(Provided entries Opens)
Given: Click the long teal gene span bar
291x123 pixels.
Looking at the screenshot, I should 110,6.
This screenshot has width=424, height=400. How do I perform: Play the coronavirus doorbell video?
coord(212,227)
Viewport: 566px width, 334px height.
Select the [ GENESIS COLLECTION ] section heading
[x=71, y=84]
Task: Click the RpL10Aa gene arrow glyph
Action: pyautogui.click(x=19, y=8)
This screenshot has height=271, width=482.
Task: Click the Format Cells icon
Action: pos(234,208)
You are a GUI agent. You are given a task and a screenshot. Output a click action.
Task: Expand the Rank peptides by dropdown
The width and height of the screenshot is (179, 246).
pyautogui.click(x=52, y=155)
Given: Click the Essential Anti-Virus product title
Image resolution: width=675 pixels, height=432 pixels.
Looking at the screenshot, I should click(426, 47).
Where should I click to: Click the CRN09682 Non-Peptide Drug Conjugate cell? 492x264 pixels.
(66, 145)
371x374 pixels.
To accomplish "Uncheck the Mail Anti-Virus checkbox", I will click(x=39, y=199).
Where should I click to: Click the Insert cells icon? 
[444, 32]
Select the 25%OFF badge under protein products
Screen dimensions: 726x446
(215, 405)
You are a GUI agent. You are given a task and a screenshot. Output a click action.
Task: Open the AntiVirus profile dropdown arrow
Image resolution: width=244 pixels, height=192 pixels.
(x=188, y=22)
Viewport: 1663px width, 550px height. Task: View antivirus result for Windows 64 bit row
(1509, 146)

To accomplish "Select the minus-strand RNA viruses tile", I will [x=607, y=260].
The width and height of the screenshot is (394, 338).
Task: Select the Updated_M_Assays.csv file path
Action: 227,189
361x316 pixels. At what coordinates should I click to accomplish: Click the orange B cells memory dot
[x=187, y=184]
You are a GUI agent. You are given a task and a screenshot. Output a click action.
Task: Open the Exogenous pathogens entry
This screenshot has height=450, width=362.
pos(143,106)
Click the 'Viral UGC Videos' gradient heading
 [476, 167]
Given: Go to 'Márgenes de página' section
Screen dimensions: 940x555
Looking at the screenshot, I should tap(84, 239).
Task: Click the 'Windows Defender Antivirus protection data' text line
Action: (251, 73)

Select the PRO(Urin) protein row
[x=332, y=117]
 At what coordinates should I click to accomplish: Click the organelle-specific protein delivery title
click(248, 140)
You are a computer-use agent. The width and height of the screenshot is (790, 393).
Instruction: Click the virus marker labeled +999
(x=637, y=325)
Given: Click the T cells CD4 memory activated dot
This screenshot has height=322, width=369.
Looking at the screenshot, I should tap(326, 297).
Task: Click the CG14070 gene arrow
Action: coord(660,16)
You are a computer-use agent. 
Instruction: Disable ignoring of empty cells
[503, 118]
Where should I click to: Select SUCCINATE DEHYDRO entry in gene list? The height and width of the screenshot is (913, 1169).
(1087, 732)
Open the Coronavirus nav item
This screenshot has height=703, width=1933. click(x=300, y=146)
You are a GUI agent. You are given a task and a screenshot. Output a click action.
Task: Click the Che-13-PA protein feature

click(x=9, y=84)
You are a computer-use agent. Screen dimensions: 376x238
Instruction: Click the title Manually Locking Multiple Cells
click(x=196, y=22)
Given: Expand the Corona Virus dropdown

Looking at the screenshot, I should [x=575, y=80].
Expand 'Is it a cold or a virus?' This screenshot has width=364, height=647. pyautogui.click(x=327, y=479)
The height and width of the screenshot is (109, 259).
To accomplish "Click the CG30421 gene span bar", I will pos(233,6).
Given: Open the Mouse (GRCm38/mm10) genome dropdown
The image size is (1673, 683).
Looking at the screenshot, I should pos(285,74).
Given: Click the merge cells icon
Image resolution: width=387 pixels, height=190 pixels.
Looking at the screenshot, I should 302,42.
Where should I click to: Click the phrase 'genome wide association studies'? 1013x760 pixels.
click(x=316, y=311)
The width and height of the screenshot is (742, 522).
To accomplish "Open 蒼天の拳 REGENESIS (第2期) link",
(Provided entries Closes)
Repeat, word for word, the lines above between the line holding "Task: Expand the Rank peptides by dropdown" and the line holding "Given: Go to 'Márgenes de página' section", inclusive; omit everything else.

[Response for this exercise]
Task: Expand the Rank peptides by dropdown
The width and height of the screenshot is (179, 246).
pyautogui.click(x=52, y=155)
Given: Click the Essential Anti-Virus product title
Image resolution: width=675 pixels, height=432 pixels.
Looking at the screenshot, I should click(426, 47).
Where should I click to: Click the CRN09682 Non-Peptide Drug Conjugate cell? 492x264 pixels.
(66, 145)
371x374 pixels.
To accomplish "Uncheck the Mail Anti-Virus checkbox", I will click(x=39, y=199).
Where should I click to: Click the Insert cells icon? 
[444, 32]
Select the 25%OFF badge under protein products
Screen dimensions: 726x446
(215, 405)
You are a GUI agent. You are given a task and a screenshot. Output a click action.
Task: Open the AntiVirus profile dropdown arrow
Image resolution: width=244 pixels, height=192 pixels.
(x=188, y=22)
Viewport: 1663px width, 550px height. Task: View antivirus result for Windows 64 bit row
(1509, 146)

To accomplish "Select the minus-strand RNA viruses tile", I will [x=607, y=260].
The width and height of the screenshot is (394, 338).
Task: Select the Updated_M_Assays.csv file path
Action: 227,189
361x316 pixels. At what coordinates should I click to accomplish: Click the orange B cells memory dot
[x=187, y=184]
You are a GUI agent. You are given a task and a screenshot. Output a click action.
Task: Open the Exogenous pathogens entry
This screenshot has height=450, width=362.
pos(143,106)
Click the 'Viral UGC Videos' gradient heading
 [476, 167]
Given: Go to 'Márgenes de página' section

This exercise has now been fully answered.